Panama launches investigation into Ever Given’s grounding
The Panama Maritime Authority (AMP) has started an investigation into the grounding of the Ever Given containership in the Suez Canal last week to determine the causes of the incident.
To remind, the 20,000 TEU containership, flagged in Panama, ran aground on March 23 blocking the waterway for hundreds of ships for six days.
The ship was finally refloated and towed to the Great Bitter Lakes region for its technical examination on March 29.
The Panama Maritime Authority said that according to preliminary reports Ever Given suffered mechanical problems that affected its maneuverability.
The ship had two pilots on board during the transit.
However, the owner of the vessel, Japanese shipping company Shoe Kisen insists that there had been no blackout resulting in loss of power prior to the ship’s grounding.

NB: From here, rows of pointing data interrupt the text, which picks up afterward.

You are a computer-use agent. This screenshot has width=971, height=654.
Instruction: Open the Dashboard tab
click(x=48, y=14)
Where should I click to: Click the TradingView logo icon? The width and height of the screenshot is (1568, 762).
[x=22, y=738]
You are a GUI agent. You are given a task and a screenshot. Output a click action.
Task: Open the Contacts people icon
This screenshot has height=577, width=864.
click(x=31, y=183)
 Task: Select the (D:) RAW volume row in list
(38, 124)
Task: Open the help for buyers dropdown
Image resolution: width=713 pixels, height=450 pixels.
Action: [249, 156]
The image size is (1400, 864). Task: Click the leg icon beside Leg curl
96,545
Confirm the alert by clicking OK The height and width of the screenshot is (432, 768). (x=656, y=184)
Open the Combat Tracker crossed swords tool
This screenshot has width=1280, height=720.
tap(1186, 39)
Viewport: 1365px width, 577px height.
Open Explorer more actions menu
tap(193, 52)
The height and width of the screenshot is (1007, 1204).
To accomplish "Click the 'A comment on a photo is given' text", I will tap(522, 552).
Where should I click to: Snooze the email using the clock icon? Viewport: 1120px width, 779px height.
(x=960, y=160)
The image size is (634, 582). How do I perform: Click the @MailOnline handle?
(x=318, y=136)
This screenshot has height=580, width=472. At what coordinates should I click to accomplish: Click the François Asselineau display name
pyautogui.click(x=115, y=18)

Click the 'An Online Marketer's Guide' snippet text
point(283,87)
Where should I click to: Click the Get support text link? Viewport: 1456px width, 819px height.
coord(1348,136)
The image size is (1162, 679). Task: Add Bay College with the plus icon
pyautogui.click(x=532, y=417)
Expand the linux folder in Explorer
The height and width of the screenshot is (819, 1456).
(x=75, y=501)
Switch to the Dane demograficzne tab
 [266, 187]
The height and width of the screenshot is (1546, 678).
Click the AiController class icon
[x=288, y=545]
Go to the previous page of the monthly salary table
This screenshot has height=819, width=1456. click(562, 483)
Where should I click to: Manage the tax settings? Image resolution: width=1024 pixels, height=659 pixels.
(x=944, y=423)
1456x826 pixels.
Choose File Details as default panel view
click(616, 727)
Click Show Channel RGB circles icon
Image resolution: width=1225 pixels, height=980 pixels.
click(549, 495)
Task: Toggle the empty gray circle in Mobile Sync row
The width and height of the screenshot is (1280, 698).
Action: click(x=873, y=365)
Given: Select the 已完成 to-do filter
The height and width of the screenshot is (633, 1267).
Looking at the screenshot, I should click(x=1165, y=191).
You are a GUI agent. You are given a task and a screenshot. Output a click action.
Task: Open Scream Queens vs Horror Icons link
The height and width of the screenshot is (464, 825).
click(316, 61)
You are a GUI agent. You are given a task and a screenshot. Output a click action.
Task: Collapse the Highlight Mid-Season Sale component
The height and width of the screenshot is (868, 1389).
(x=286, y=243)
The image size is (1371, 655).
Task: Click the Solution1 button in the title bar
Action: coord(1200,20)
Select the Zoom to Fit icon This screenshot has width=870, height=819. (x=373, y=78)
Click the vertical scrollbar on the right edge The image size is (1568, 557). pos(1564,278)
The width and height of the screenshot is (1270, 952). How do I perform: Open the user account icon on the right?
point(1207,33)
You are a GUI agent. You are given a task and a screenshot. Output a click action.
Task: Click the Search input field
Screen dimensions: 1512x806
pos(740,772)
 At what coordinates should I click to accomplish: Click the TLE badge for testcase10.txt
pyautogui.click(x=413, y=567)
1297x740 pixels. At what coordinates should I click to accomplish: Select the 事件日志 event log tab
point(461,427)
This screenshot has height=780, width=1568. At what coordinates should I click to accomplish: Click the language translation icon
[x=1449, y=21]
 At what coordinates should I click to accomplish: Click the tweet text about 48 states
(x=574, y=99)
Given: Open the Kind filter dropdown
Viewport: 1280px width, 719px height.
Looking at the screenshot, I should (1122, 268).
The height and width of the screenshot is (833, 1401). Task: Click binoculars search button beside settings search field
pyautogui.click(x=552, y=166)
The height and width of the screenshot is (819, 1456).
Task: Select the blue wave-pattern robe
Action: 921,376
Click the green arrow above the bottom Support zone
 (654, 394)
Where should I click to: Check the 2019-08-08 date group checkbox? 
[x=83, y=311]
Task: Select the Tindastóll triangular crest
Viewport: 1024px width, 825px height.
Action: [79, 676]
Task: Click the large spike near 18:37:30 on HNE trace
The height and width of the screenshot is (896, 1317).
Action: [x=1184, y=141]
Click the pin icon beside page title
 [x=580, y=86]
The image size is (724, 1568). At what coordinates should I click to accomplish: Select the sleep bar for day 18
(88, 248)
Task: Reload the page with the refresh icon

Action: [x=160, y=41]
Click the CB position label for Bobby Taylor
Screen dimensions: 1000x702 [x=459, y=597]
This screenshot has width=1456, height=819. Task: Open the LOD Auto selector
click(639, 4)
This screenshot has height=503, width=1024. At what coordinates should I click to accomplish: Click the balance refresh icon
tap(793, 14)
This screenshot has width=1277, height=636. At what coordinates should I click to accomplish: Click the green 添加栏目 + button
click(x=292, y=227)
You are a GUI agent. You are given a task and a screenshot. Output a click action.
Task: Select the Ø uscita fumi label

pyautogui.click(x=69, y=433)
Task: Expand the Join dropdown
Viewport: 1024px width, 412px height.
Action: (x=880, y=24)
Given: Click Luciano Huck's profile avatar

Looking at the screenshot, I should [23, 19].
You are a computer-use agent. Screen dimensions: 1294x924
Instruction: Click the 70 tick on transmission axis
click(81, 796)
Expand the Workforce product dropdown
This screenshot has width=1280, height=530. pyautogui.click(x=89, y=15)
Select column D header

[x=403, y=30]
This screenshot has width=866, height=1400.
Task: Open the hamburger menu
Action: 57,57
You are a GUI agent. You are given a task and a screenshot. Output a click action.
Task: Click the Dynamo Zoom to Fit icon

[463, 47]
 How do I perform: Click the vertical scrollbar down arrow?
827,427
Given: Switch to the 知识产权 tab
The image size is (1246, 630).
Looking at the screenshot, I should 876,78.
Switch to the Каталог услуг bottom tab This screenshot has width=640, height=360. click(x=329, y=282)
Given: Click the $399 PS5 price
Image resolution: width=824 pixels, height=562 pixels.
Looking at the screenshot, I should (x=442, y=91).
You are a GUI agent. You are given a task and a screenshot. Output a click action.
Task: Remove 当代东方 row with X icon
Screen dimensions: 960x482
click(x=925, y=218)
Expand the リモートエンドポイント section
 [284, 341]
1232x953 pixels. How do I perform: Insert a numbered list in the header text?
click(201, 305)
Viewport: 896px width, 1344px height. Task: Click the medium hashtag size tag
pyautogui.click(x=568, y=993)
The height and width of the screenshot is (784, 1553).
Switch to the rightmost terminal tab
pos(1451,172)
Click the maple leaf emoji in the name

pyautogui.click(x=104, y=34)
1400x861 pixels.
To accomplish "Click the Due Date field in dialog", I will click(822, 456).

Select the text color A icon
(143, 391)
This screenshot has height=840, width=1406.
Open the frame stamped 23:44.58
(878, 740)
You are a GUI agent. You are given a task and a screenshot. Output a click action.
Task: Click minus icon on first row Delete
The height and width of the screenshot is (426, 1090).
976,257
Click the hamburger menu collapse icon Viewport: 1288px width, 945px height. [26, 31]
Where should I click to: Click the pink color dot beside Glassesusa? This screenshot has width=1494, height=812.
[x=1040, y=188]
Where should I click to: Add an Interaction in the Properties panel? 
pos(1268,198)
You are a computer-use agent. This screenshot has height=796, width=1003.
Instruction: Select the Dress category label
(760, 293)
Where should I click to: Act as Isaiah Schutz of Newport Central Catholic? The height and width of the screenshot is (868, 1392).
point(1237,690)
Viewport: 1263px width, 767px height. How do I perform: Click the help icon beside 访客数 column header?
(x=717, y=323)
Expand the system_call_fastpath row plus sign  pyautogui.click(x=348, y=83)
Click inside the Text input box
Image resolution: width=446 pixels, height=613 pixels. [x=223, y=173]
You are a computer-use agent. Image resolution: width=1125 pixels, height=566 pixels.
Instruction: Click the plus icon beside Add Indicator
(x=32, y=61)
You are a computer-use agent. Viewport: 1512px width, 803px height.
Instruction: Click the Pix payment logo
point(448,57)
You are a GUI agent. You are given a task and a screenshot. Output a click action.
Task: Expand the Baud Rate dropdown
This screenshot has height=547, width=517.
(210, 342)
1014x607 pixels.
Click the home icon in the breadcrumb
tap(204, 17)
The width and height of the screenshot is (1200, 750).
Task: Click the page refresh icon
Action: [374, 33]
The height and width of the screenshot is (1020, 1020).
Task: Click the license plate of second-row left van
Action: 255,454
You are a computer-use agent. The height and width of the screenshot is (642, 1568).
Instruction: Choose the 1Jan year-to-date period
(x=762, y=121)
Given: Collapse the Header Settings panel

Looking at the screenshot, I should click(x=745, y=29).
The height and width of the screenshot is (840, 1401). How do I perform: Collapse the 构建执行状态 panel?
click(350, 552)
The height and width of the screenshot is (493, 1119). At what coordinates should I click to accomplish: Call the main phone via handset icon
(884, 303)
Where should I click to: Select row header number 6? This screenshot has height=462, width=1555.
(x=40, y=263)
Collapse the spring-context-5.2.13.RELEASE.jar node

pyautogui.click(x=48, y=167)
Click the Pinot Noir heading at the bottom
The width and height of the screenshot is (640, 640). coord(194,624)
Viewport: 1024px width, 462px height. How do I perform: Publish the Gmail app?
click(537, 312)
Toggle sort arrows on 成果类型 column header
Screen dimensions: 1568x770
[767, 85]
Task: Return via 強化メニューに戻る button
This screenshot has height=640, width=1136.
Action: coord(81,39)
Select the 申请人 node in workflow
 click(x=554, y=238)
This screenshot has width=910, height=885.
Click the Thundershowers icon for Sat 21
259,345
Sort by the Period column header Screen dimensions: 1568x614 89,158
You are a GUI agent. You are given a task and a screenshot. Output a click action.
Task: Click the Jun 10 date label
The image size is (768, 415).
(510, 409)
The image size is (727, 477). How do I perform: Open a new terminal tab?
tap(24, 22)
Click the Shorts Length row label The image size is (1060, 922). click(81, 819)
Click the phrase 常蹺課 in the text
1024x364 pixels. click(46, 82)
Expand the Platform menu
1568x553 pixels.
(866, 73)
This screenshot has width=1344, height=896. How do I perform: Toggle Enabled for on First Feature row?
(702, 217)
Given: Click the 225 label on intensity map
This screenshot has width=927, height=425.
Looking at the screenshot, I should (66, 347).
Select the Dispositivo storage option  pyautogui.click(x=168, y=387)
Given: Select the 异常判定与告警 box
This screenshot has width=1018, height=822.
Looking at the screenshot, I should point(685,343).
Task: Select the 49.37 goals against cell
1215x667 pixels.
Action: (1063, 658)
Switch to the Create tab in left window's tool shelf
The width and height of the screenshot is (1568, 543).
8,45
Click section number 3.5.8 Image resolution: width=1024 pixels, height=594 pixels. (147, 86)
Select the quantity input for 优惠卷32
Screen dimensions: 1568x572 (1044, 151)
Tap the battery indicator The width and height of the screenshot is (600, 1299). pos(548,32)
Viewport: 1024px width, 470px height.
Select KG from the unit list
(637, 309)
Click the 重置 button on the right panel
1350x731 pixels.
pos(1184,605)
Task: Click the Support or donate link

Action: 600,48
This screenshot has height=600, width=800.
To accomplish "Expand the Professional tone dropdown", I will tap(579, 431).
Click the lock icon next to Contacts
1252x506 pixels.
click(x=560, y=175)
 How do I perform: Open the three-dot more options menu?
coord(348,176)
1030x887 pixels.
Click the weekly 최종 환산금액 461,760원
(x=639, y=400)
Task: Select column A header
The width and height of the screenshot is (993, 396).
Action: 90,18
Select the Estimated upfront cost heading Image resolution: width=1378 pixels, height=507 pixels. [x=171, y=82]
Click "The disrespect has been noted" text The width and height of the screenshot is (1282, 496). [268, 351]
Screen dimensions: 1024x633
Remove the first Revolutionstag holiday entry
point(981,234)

Instead, gusting winds of 30 knots and poor visibility due to a dust storm have been identified as the likely causes of the grounding, which left the boxship stuck sideways in a narrow point of the waterway.
The incident has not resulted in any marine pollution ot injuries to the crew, only some structural damage to the ship, which is yet to be determined.
“ICS expects the results of a full investigation into the incident to be made public once complete, to ensure any vital lessons are learnt,” the International Chamber of Shipping (ICS) said in a comment.
“There is also another, more pervasive issue threatening global trade right now, shipping’s ongoing crew change crisis. 200,000 seafarers are being impacted by restrictive travel policies which stop them boarding or disembarking ships.”
“I hope this incident will remind governments of the vital role that seafarers and shipping plays in keeping world trade moving. Seafarers must not be forgotten as soon as this incident is over.”
The shipping convoys in the canal have been resumed since as the waterway authority battles to clear out the congestion created by over 300 ships that had been waiting for days to pass through the waterway..
According to VesselsValue, around 30 percent of ships have moved from their waiting positions.
The blocking of the Suez Canal and the resulting disruption to global shipping is likely to cause a large loss event for the reinsurance industry, Fitch Ratings says.
“This event will reduce global reinsurers’ earnings but should not materially affect their credit profiles, while prices for marine reinsurance will rise further as a consequence of the container ship ‘Ever Given’ grounding in the canal,” Fitch predicts.
The ultimate losses are yet to be quantified, one of the determining factors being the lenght of the salvage operation. Fitch estimates losses may easily run into hundreds of millions of euros.
As the Ever Given was able to travel after being freed, claims related to hull and cargo insurance, including salvage (which will be borne by the shipowner’s hull insurer), should be lower.
“However, the shipowner’s protection and indemnity club will probably also face claims from the owners of the cargo on the Ever Given and of the other ships that are blocked in the Suez Canal for losses related to perishable goods and supply chain disruptions. In addition, they may face claims from the Suez Canal Authority itself for loss of revenues,” Fitch Ratings pointed out.
“A large share of those losses will probably be reinsured by a global panel of reinsurers. In isolation, this large loss event should be neutral to their credit profiles. However, it will add pressure to global reinsurers’ 1H21 earnings – earnings that have already been knocked by catastrophe events such as winter storms in the US and flooding in Australia, as well as by additional coronavirus pandemic-related losses.”